8. The method of claim 1, wherein generating the compressed fringe layers is based on receiving user-based control through a user interface.

9. The method of claim 1, wherein generating the compressed fringe layers is based on automated system-based control.

10. The method of claim 9, wherein the automated system-based control is based on one or more constraints of the computer network.

11. The method of claim 1, wherein generating the compressed fringe layers by reducing parameters of the fringe layers according to one or more control options selected from a group consisting of: a number of pipelined layers; a type of layer compression mechanism; a minimum accuracy threshold for the machine learning model; a minimum bandwidth reduction; and a maximum latency.

12. The method of claim 1, wherein generating the compressed fringe layers occurs at serving time.

13. The method of claim 1, further comprising:

displaying a graphical user interface based on comparative performance of the communication between the plurality of individual devices according to the compressed fringe layers.

14. The method of claim 13, wherein the comparative performance is based on progressive iterations of compression of the fringe layers and is selected from a group consisting of: connection-based bandwidth reduction; connection-based latency reduction; global bandwidth reduction; global latency reduction; and accuracy of the machine learning model.

15. An apparatus, comprising:

one or more network interfaces to communicate with a network;

a processor coupled to the one or more network interfaces and configured to execute one or more processes; and

a memory configured to store a process that is executable by the processor, the process comprising:

distributing a plurality of pipelined layers of a machine learning model among a plurality of individual devices connected via a computer network;

determining a subset of the plurality of pipelined layers that are fringe layers that interconnect between the plurality of individual devices via the computer network;

generating compressed fringe layers by reducing parameters of the fringe layers; and

executing the machine learning model with an input passed through the plurality of pipelined layers to produce an output, wherein communication between the plurality of individual devices is based on the compressed fringe layers.

16. The apparatus of claim 15, the process further comprising:

progressively compressing the compressed fringe layers through iterations of executing the machine learning model until a desired reduction in one or both of bandwidth or latency of the communication between the plurality of individual devices is achieved.

17. The apparatus of claim 15, the process further comprising:

preventing changes to parameters of all the plurality of pipelined layers that are not fringe layers.

18. The apparatus of claim 15, the process further comprising:

reducing the parameters of the fringe layers by progressively pruning the parameters of the fringe layers based on an accuracy of the machine learning model reaching a minimum accuracy threshold for the machine learning model.

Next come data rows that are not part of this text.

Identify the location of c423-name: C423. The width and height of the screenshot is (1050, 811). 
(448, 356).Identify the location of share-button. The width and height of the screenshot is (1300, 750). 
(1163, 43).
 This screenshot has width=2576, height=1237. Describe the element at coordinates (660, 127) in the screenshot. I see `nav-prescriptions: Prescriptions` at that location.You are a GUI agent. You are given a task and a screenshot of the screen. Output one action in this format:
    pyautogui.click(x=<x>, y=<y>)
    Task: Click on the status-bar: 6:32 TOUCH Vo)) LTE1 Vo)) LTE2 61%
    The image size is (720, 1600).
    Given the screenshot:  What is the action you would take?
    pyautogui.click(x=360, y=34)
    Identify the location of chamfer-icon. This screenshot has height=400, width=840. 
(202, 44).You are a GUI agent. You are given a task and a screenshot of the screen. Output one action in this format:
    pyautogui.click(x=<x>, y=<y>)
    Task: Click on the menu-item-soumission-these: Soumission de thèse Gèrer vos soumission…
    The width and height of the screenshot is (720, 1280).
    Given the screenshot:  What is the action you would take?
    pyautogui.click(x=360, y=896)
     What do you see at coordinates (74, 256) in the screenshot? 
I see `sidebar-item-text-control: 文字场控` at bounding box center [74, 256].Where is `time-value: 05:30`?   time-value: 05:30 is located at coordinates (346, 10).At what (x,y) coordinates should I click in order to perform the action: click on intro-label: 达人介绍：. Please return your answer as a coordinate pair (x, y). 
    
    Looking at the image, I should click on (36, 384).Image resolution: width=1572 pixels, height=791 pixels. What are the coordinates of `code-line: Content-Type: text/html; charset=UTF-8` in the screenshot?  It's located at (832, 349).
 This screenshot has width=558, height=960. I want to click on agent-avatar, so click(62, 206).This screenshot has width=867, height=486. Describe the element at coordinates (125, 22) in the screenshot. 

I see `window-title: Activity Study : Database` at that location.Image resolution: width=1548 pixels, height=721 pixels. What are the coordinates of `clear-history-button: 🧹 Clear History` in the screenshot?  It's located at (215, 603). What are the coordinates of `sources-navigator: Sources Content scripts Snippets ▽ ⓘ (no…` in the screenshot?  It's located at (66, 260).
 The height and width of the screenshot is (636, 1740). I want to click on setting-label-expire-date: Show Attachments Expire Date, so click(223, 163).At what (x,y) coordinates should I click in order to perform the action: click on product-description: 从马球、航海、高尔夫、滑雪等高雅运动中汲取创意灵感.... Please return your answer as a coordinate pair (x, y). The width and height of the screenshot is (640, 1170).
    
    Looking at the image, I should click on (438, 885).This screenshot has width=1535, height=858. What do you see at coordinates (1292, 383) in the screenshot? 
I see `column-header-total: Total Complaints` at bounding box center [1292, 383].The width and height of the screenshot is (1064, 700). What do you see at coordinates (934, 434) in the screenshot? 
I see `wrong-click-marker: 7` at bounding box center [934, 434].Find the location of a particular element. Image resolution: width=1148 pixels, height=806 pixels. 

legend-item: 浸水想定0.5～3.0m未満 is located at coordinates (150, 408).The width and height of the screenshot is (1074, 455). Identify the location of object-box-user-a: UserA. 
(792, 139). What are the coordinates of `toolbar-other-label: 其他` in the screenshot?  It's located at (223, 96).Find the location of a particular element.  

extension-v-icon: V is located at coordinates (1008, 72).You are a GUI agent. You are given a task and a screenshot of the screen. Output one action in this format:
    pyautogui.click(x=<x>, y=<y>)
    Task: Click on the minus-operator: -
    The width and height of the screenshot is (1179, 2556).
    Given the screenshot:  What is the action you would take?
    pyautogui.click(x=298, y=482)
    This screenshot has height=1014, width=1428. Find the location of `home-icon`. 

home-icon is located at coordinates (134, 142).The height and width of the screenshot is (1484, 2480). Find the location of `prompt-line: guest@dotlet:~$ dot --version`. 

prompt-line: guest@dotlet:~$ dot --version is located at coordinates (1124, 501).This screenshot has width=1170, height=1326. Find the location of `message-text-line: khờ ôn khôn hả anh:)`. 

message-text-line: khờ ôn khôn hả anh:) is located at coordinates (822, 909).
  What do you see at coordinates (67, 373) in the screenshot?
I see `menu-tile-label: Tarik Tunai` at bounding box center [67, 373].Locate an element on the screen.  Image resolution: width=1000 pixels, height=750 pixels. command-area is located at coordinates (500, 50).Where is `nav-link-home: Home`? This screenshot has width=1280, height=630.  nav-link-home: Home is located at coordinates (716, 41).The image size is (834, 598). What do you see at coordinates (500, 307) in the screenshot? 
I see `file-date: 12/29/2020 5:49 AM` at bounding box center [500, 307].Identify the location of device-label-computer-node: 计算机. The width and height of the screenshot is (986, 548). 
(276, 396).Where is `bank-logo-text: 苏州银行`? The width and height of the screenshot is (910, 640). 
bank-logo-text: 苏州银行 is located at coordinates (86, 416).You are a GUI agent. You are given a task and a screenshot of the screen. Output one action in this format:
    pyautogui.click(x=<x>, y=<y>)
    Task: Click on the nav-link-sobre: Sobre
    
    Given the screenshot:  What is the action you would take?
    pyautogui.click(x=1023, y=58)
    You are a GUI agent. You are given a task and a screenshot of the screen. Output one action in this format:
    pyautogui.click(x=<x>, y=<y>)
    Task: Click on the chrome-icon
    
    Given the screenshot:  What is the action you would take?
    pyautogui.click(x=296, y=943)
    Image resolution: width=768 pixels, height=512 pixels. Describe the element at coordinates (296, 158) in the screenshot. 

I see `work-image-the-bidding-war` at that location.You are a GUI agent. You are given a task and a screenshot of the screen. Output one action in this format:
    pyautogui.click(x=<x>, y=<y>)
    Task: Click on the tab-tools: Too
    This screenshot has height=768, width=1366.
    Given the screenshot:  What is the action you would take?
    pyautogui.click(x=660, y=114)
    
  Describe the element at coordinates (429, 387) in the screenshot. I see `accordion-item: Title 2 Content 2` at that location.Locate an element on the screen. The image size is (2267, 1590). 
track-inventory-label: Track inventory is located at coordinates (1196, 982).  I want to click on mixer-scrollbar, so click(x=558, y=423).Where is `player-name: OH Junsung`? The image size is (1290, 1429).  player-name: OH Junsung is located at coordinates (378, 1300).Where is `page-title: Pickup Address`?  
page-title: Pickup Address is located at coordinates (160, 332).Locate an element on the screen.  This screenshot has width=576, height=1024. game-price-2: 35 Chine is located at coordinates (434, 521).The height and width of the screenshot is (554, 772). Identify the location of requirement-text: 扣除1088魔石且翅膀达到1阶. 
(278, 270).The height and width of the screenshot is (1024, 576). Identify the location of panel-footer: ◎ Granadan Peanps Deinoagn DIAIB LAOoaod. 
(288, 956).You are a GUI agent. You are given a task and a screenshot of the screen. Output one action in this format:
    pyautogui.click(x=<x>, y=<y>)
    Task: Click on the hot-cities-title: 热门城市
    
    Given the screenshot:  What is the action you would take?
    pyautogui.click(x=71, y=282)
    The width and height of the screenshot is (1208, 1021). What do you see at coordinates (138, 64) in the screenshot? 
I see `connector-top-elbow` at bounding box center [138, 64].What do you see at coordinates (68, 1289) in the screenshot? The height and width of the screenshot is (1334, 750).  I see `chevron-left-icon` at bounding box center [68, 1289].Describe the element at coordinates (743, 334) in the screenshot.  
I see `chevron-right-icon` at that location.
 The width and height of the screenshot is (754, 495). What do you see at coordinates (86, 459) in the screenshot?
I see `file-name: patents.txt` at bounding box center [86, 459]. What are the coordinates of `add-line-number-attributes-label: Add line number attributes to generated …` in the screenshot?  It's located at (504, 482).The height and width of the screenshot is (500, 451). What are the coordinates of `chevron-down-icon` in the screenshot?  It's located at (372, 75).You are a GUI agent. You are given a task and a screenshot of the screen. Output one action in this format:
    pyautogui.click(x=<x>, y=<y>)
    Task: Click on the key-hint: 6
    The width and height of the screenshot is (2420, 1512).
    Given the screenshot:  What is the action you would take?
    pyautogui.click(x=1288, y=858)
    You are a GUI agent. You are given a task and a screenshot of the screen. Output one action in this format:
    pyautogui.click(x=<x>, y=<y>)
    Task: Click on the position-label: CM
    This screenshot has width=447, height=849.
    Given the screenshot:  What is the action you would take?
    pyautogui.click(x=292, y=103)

19. The apparatus of claim 15, the process further comprising:

reducing the parameters of the fringe layers using knowledge distillation to construct an updated layer architecture for the machine learning model based on achieving a minimum accuracy threshold for the machine learning model according to a set value of one or both of bandwidth or latency of the communication between the plurality of individual devices.

20. A tangible, non-transitory, computer-readable medium storing program instructions that cause a device to execute a process comprising:

distributing a plurality of pipelined layers of a machine learning model among a plurality of individual devices connected via a computer network;

determining a subset of the plurality of pipelined layers that are fringe layers that interconnect between the plurality of individual devices via the computer network;

generating compressed fringe layers by reducing parameters of the fringe layers; and

executing the machine learning model with an input passed through the plurality of pipelined layers to produce an output, wherein communication between the plurality of individual devices is based on the compressed fringe layers.